We all need tips when transitioning. Here are our top secrets for ending sugar cravings for good:
1. Avoid Processed Foods. Did you know that sugar and processed foods are as addictive as heroin or cocaine? In a 2013 study from Connecticut College, researchers confirmed that Oreos could be as addictive as cocaine, after observing how the popular cookie affected lab rats’ behavior and brains.9 Eating sugar artificially stimulates a region of your brain called the nucleus accumbens to produce dopamine, the pleasure neurotransmitter. Soon, dopamine levels drop, and we start to feel “flat”… or a bit “down.” We crave this pleasant, feel-good feeling again — so sugar leads to addiction.
2. Boost Your Serotonin. Serotonin, a.k.a. the “happiness hormone,” can be raised through diet, exercise, and the right sleep schedule. When you have plenty of serotonin, you are less likely to have cravings for sweets.
3. Satisfy Your Sweet Tooth Naturally. The all-natural sweetener Stevia has zero calories, does not raise blood sugar levels, and is 300 times sweeter than sugar. If you have sugar cravings and want to satisfy your sweet tooth safely, Stevia is your best bet. Lakanto is your best choice for baking, an all-natural sweetener with zero calories, zero glycemic index, and zero additives.
4. Drink Plenty of Water. You may sometimes think that your body is asking for sugar, when in fact it’s dehydrated and really craving water! Try our favorite delicious cravings-buster: In 8 oz. of water, add the juice of ½ lemon and 5 drops of Stevia for a Body Ecology lemonade. We also suggest a warm cup of green tea, sweetened with Stevia with your meals. This way, your sweet taste is satisfied, and you won’t want a dessert.
5. Keep Your Blood Sugar Stable. Eat several small, healthy Body Ecology meals throughout your day instead of three large portions to avoid dips in blood sugar. (Ideally, eat your animal protein meals between 11:00 a.m. and 2:00 p.m.) Your evening meal should be one of our preferred gluten-free grain-like seeds (quinoa, millet, buckwheat, or amaranth). If you do this, your body will produce more serotonin, you’ll feel happier, and you’ll sleep much better at night. Remember, a fermented vegan protein can also help to stabilize blood sugar levels.
6. Have Plenty of Greens.
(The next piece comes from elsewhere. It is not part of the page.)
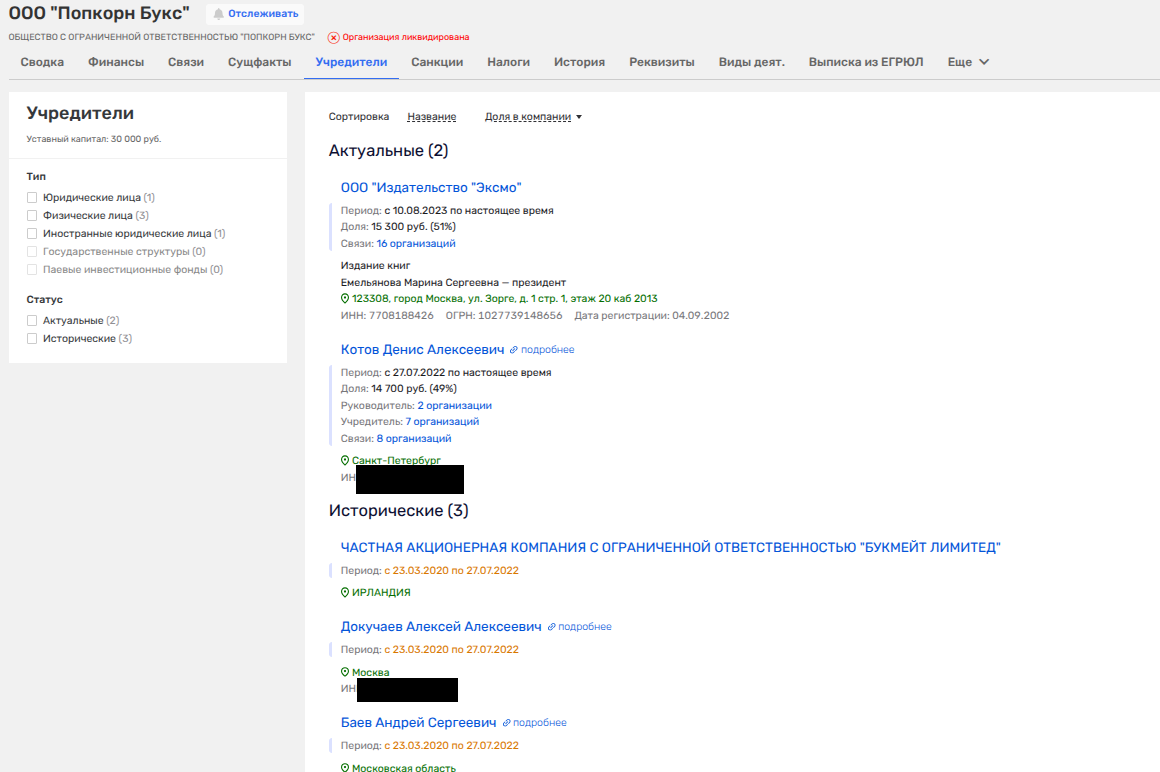Viewport: 1160px width, 772px height.
Task: Click map pin icon next to Санкт-Петербург
Action: pos(345,461)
Loaded with nutrition, green drinks help boost your energy and reduce cravings for sugar and processed foods.
7. Eat More Sea Vegetables. Rich in vitamins and minerals, seaweed or sea vegetables make for a healthy snack! Sea vegetables have a high mineral content, while eating anything with sugar immediately depletes minerals from your body. A true Body Ecology meal would include a portion of sea vegetables somewhere in that meal to ensure that you get the minerals your adrenals need.
8. Enjoy Fermented Foods and Drinks. Fermented foods and drinks are perhaps the most important way to reduce or even eliminate cravings for sugar. In fact, this one is so effective that we’ve heard from many of our customers that it nixes sugar cravings in about 4-5 days! You can make your own young coconut kefir at home with the Kefir Starter and the juice of young Thai coconuts, available in most health food stores.Or, drink ready-made probiotic liquids for a quick cravings fix. Here’s what to do: Simply sip 2 oz. of your favorite probiotic liquid, like CocoBiotic or InnergyBiotic, any time a craving hits. You’ll be amazed at how the sour taste of fermented foods and drinks relieves the desire for sugar and processed foods.
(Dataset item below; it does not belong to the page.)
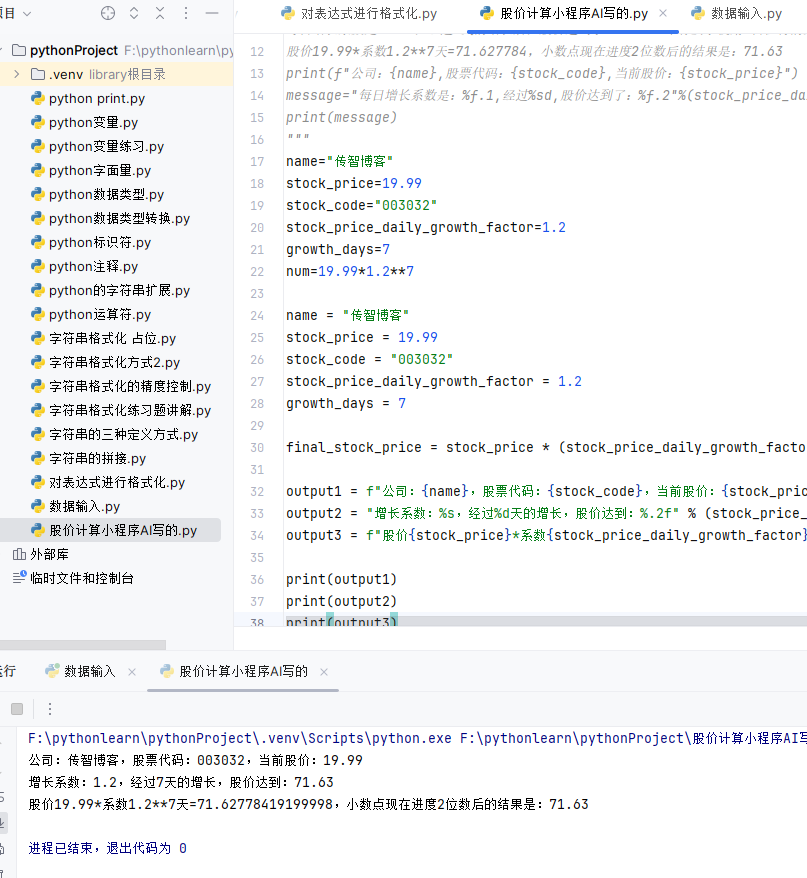Hide the project tool window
And don’t forget about cultured vegetables — they help control the desire for sweets too.
Here’s another big benefit of fermented foods and liquids: If you do happen to eat something sweet, like a piece of fruit or a sweet potato, the probiotics in fermented foods and drinks will eat up the sugar, reducing the damage that sugar would do in your body.
9. Meditate. Meditation can help ward off cravings by helping reduce stress. In 2015, a neuroscientist at Harvard Medical School and Massachusetts General Hospital named Sara Lazar discovered that meditation not only has the power to reduce stress, but it can change the brain — by increasing gray matter in the auditory and sensory cortex.10 Stress creates the hormone cortisol, which increases your blood sugar. This is a vicious cycle that damages your adrenals and creates sugar cravings. Adding a short meditation before meals can help you relax during meals, which means better digestion and absorption of nutrients.
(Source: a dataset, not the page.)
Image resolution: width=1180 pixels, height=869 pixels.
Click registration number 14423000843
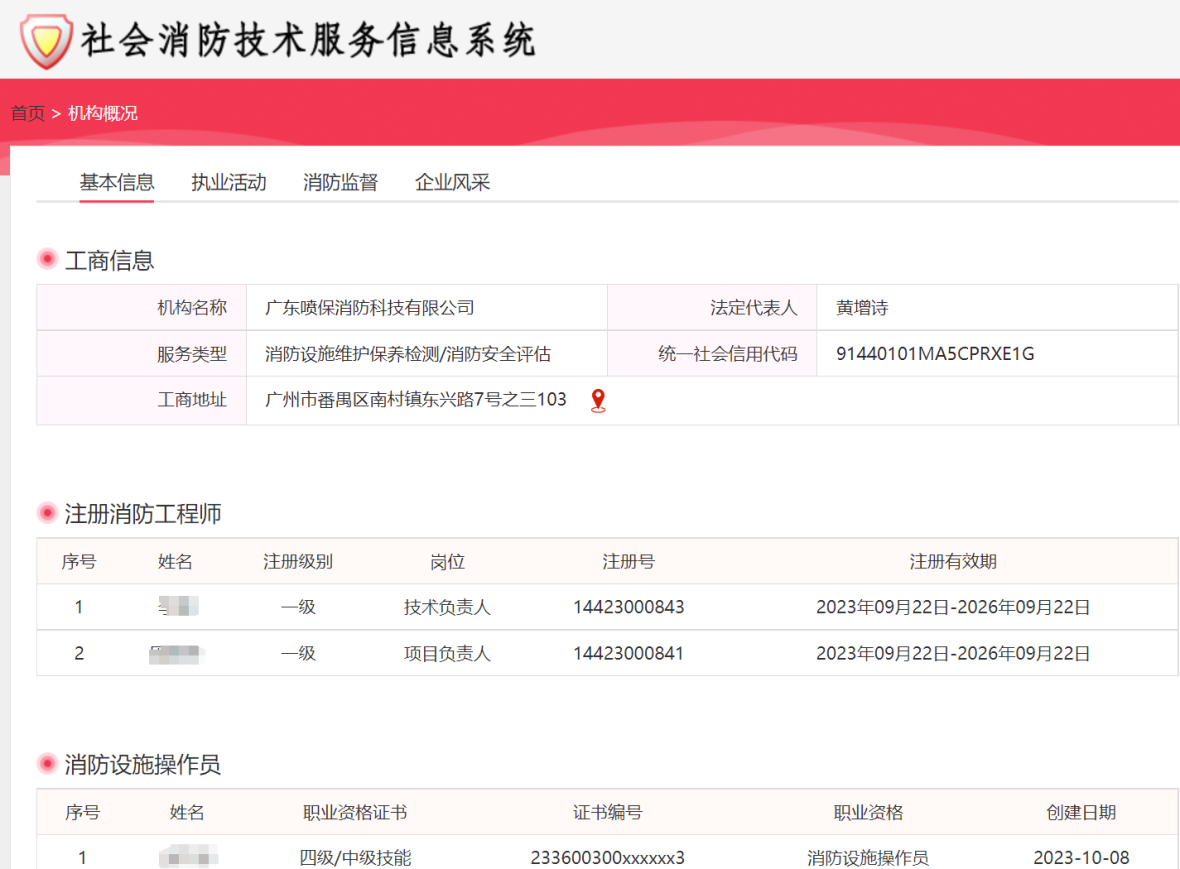628,607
10. Try EFT. If you’re looking to shift the desire for sugar, lose weight, stop a habit of binging, or eliminate any addiction, you owe it to yourself to learn about the Emotional Freedom Techniques (EFT). EFT is an easy tool that anyone can learn in minutes. You simply tap on emotional acupressure points on your body while repeating key statements that help shift your body, mind, and habits.
You don’t have to be addicted to sugar.